### WHAT TO WORK ON
Retype every entry in its entirety, without alteration.
==== GIVEN DATA ====
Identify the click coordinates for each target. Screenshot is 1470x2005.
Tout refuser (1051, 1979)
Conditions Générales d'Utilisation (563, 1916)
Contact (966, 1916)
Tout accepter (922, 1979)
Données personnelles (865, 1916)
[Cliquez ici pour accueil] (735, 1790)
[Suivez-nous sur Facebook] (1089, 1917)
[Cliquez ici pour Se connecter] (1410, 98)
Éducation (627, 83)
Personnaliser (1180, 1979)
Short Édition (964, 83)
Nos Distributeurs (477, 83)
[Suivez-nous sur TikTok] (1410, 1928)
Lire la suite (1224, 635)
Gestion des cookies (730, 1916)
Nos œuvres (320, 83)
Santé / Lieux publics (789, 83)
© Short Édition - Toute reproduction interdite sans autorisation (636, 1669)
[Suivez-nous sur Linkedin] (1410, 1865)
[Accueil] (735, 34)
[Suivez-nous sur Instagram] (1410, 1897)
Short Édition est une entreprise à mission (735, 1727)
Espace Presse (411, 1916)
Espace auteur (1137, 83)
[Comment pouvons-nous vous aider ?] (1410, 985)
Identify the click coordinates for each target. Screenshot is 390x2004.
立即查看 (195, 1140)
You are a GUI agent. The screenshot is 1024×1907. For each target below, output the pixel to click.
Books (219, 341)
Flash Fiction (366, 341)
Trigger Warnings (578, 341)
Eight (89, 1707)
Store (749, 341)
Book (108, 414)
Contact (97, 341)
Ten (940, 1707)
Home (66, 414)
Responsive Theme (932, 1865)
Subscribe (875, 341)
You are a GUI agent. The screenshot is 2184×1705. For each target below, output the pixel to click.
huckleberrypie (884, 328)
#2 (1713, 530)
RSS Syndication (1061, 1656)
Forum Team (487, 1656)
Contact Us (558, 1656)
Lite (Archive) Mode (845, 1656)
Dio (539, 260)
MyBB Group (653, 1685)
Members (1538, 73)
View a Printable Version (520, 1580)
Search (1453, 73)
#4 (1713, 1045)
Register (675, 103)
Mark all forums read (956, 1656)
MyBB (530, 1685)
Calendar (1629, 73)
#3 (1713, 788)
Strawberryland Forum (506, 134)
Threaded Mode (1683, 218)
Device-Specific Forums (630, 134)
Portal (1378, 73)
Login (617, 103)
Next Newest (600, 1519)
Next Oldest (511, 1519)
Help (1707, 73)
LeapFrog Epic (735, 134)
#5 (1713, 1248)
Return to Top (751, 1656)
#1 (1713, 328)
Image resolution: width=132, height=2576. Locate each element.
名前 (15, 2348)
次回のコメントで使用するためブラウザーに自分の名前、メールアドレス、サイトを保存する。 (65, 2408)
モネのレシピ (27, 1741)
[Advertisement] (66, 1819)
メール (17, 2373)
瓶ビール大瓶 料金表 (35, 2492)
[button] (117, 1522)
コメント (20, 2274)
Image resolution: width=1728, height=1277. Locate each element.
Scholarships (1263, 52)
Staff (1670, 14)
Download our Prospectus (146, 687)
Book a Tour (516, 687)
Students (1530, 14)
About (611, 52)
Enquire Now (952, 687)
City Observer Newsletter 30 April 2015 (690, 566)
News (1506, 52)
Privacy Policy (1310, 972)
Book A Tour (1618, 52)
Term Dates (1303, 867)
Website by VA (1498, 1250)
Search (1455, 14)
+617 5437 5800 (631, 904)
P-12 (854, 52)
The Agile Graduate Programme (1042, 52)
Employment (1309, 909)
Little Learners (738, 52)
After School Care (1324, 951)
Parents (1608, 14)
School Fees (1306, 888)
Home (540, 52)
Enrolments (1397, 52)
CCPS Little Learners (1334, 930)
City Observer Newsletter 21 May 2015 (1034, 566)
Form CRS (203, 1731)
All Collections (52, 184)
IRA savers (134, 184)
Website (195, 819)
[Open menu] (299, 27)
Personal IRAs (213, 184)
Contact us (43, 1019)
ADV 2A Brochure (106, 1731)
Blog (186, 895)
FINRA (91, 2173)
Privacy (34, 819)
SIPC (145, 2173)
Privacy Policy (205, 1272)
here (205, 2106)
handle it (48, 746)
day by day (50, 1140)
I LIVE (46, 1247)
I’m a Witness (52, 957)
====
### RESPONSE
Identify the click coordinates for each target. Screenshot is 1470x2005.
Tout refuser (1051, 1979)
Conditions Générales d'Utilisation (563, 1916)
Contact (966, 1916)
Tout accepter (922, 1979)
Données personnelles (865, 1916)
[Cliquez ici pour accueil] (735, 1790)
[Suivez-nous sur Facebook] (1089, 1917)
[Cliquez ici pour Se connecter] (1410, 98)
Éducation (627, 83)
Personnaliser (1180, 1979)
Short Édition (964, 83)
Nos Distributeurs (477, 83)
[Suivez-nous sur TikTok] (1410, 1928)
Lire la suite (1224, 635)
Gestion des cookies (730, 1916)
Nos œuvres (320, 83)
Santé / Lieux publics (789, 83)
© Short Édition - Toute reproduction interdite sans autorisation (636, 1669)
[Suivez-nous sur Linkedin] (1410, 1865)
[Accueil] (735, 34)
[Suivez-nous sur Instagram] (1410, 1897)
Short Édition est une entreprise à mission (735, 1727)
Espace Presse (411, 1916)
Espace auteur (1137, 83)
[Comment pouvons-nous vous aider ?] (1410, 985)
Identify the click coordinates for each target. Screenshot is 390x2004.
立即查看 (195, 1140)
You are a GUI agent. The screenshot is 1024×1907. For each target below, output the pixel to click.
Books (219, 341)
Flash Fiction (366, 341)
Trigger Warnings (578, 341)
Eight (89, 1707)
Store (749, 341)
Book (108, 414)
Contact (97, 341)
Ten (940, 1707)
Home (66, 414)
Responsive Theme (932, 1865)
Subscribe (875, 341)
You are a GUI agent. The screenshot is 2184×1705. For each target below, output the pixel to click.
huckleberrypie (884, 328)
#2 (1713, 530)
RSS Syndication (1061, 1656)
Forum Team (487, 1656)
Contact Us (558, 1656)
Lite (Archive) Mode (845, 1656)
Dio (539, 260)
MyBB Group (653, 1685)
Members (1538, 73)
View a Printable Version (520, 1580)
Search (1453, 73)
#4 (1713, 1045)
Register (675, 103)
Mark all forums read (956, 1656)
MyBB (530, 1685)
Calendar (1629, 73)
#3 (1713, 788)
Strawberryland Forum (506, 134)
Threaded Mode (1683, 218)
Device-Specific Forums (630, 134)
Portal (1378, 73)
Login (617, 103)
Next Newest (600, 1519)
Next Oldest (511, 1519)
Help (1707, 73)
LeapFrog Epic (735, 134)
#5 (1713, 1248)
Return to Top (751, 1656)
#1 (1713, 328)
Image resolution: width=132, height=2576. Locate each element.
名前 (15, 2348)
次回のコメントで使用するためブラウザーに自分の名前、メールアドレス、サイトを保存する。 (65, 2408)
モネのレシピ (27, 1741)
[Advertisement] (66, 1819)
メール (17, 2373)
瓶ビール大瓶 料金表 (35, 2492)
[button] (117, 1522)
コメント (20, 2274)
Image resolution: width=1728, height=1277. Locate each element.
Scholarships (1263, 52)
Staff (1670, 14)
Download our Prospectus (146, 687)
Book a Tour (516, 687)
Students (1530, 14)
About (611, 52)
Enquire Now (952, 687)
City Observer Newsletter 30 April 2015 (690, 566)
News (1506, 52)
Privacy Policy (1310, 972)
Book A Tour (1618, 52)
Term Dates (1303, 867)
Website by VA (1498, 1250)
Search (1455, 14)
+617 5437 5800 (631, 904)
P-12 (854, 52)
The Agile Graduate Programme (1042, 52)
Employment (1309, 909)
Little Learners (738, 52)
After School Care (1324, 951)
Parents (1608, 14)
School Fees (1306, 888)
Home (540, 52)
Enrolments (1397, 52)
CCPS Little Learners (1334, 930)
City Observer Newsletter 21 May 2015 (1034, 566)
Form CRS (203, 1731)
All Collections (52, 184)
IRA savers (134, 184)
Website (195, 819)
[Open menu] (299, 27)
Personal IRAs (213, 184)
Contact us (43, 1019)
ADV 2A Brochure (106, 1731)
Blog (186, 895)
FINRA (91, 2173)
Privacy (34, 819)
SIPC (145, 2173)
Privacy Policy (205, 1272)
here (205, 2106)
handle it (48, 746)
day by day (50, 1140)
I LIVE (46, 1247)
I’m a Witness (52, 957)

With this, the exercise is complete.